===== INFORMATION PROVIDED =====
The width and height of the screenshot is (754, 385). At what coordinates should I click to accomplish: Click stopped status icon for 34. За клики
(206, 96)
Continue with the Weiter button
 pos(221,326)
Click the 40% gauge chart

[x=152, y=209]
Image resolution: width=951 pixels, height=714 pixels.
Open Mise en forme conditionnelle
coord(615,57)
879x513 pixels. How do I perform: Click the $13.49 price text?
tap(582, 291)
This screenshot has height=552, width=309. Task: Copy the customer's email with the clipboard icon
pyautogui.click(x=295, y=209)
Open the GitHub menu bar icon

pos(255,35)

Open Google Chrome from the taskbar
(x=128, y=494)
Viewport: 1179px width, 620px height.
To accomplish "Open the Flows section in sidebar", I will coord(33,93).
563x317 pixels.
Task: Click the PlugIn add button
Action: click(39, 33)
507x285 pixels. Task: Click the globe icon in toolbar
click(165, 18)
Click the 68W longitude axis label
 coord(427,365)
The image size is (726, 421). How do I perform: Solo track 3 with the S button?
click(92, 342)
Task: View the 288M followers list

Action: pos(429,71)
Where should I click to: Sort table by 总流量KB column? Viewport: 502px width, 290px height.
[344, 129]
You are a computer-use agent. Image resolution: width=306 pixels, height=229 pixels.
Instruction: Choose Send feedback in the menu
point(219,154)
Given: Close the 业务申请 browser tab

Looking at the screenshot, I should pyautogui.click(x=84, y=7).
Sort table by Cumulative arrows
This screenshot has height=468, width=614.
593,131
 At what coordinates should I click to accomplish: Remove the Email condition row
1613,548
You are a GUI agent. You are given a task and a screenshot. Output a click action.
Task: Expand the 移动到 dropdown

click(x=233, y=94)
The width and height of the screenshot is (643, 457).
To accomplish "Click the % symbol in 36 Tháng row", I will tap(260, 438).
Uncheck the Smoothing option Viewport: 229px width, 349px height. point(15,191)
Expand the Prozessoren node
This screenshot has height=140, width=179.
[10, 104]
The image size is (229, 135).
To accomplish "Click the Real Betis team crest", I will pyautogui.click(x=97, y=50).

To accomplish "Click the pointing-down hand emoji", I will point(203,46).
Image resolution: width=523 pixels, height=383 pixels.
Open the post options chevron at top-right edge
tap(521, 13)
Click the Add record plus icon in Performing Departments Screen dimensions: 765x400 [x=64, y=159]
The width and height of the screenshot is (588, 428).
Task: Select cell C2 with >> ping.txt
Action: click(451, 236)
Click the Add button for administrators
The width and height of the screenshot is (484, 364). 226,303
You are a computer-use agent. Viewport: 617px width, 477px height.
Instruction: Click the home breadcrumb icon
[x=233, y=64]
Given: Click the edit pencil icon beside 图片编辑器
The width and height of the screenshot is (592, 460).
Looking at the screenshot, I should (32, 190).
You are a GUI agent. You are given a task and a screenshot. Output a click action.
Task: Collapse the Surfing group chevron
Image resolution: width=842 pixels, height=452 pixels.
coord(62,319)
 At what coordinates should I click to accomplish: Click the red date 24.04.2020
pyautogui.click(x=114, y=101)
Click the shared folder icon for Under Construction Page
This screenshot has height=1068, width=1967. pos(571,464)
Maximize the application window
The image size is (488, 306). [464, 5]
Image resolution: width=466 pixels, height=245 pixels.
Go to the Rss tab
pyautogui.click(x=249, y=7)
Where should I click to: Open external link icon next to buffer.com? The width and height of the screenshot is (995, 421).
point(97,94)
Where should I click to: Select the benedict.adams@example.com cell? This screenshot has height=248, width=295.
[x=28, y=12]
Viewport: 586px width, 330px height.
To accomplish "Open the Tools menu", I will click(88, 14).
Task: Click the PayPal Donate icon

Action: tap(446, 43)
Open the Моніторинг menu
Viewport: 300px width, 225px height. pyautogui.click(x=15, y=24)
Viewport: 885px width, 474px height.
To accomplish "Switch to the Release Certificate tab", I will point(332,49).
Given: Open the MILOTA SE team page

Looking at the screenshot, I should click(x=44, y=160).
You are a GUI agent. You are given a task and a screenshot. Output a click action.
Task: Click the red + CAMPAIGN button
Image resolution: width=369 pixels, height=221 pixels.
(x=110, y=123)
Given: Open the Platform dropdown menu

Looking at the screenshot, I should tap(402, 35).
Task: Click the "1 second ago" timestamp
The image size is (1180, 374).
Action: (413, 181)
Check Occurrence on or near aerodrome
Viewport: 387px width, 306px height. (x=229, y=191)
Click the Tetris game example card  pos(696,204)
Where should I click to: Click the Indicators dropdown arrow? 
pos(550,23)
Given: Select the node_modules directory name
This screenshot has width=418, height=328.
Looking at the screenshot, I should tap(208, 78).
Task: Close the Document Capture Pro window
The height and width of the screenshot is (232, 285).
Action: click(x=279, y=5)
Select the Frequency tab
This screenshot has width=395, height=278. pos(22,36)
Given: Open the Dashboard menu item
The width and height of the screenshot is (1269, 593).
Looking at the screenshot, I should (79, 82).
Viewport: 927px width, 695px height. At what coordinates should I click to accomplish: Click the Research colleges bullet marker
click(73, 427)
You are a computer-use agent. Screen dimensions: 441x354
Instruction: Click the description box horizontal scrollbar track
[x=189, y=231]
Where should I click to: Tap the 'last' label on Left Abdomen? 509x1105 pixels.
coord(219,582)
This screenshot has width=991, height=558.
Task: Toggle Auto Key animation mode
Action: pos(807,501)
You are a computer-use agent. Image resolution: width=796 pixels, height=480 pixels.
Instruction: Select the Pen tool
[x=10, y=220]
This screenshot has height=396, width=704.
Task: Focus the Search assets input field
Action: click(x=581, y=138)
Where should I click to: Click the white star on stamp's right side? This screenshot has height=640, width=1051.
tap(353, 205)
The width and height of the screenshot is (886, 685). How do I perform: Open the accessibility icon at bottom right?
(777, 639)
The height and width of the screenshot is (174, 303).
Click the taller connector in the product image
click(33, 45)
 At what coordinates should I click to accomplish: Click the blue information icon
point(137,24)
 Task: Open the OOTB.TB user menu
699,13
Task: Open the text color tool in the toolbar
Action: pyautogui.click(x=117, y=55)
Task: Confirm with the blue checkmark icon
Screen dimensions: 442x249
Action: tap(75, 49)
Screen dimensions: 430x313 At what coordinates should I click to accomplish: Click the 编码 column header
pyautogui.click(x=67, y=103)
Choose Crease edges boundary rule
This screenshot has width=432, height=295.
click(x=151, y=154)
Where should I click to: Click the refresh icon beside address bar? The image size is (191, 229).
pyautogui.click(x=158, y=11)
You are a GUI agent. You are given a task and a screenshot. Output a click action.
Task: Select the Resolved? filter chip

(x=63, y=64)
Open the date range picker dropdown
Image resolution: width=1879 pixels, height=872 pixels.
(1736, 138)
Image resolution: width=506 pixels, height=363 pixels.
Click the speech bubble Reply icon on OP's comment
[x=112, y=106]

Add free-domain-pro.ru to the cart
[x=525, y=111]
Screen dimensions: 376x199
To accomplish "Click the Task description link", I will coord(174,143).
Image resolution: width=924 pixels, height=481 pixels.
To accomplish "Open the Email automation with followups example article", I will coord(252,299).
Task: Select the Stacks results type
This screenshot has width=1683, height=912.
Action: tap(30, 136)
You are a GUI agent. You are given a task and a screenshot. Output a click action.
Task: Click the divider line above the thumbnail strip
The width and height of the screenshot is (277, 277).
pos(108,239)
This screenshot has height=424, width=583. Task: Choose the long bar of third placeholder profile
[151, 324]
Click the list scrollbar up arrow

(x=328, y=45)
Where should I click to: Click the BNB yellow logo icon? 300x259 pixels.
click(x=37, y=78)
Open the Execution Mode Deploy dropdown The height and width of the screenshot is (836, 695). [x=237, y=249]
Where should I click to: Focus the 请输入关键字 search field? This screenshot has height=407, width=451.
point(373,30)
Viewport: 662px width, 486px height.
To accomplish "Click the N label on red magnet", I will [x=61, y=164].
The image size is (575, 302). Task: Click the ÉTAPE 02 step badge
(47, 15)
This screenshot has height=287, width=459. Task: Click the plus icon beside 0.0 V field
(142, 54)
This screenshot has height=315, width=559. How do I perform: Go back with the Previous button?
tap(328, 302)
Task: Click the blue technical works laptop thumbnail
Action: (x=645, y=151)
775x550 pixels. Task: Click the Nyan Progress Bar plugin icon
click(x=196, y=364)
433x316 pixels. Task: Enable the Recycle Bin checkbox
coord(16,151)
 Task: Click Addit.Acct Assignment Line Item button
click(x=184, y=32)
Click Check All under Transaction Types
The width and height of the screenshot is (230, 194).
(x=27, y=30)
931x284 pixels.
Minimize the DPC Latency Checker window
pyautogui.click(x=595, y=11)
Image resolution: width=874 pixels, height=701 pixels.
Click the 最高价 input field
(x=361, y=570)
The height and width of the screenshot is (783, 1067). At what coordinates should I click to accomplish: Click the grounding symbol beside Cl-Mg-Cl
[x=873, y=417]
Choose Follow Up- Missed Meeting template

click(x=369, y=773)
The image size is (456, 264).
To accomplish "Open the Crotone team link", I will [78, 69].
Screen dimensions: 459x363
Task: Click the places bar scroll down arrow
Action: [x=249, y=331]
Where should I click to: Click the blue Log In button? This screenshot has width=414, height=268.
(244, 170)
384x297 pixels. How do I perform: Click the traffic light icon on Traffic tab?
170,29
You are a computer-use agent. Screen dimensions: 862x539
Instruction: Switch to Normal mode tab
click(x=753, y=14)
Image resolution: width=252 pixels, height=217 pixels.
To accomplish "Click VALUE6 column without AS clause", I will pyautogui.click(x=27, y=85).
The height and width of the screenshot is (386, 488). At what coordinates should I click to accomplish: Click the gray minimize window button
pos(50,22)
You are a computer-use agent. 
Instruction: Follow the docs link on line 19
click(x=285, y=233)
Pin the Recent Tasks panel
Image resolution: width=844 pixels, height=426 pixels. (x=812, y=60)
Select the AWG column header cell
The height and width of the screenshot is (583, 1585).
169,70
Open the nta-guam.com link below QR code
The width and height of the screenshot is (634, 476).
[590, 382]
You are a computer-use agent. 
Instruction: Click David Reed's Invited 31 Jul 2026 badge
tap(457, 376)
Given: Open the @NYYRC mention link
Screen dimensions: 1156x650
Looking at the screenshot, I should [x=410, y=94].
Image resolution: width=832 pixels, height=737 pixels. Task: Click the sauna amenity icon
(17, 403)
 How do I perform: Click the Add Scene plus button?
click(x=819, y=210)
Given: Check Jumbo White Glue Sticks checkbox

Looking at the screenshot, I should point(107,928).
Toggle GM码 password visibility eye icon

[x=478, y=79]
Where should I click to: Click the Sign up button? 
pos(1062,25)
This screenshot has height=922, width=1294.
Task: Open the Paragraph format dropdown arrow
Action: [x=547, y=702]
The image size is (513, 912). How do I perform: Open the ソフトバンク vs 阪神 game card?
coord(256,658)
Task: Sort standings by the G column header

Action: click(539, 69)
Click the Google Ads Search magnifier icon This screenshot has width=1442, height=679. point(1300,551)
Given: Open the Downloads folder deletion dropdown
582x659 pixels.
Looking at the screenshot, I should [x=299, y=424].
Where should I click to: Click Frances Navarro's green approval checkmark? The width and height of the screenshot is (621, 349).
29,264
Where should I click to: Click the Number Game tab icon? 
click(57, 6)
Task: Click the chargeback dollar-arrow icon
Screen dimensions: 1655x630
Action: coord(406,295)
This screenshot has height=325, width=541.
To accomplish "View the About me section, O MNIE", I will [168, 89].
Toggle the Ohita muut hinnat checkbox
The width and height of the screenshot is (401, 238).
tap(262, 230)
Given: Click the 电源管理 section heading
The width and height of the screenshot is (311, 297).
=====
* PROBLEM *
Copy from the entries only those lines that hold the word "computer".

* WRITTEN RESPONSE *
You are a computer-use agent. Image resolution: width=306 pixels, height=229 pixels.
You are a computer-use agent. Viewport: 617px width, 477px height.
You are a computer-use agent. Screen dimensions: 441x354
You are a computer-use agent. Image resolution: width=796 pixels, height=480 pixels.
You are a computer-use agent. Screen dimensions: 862x539
You are a computer-use agent. 
You are a computer-use agent. 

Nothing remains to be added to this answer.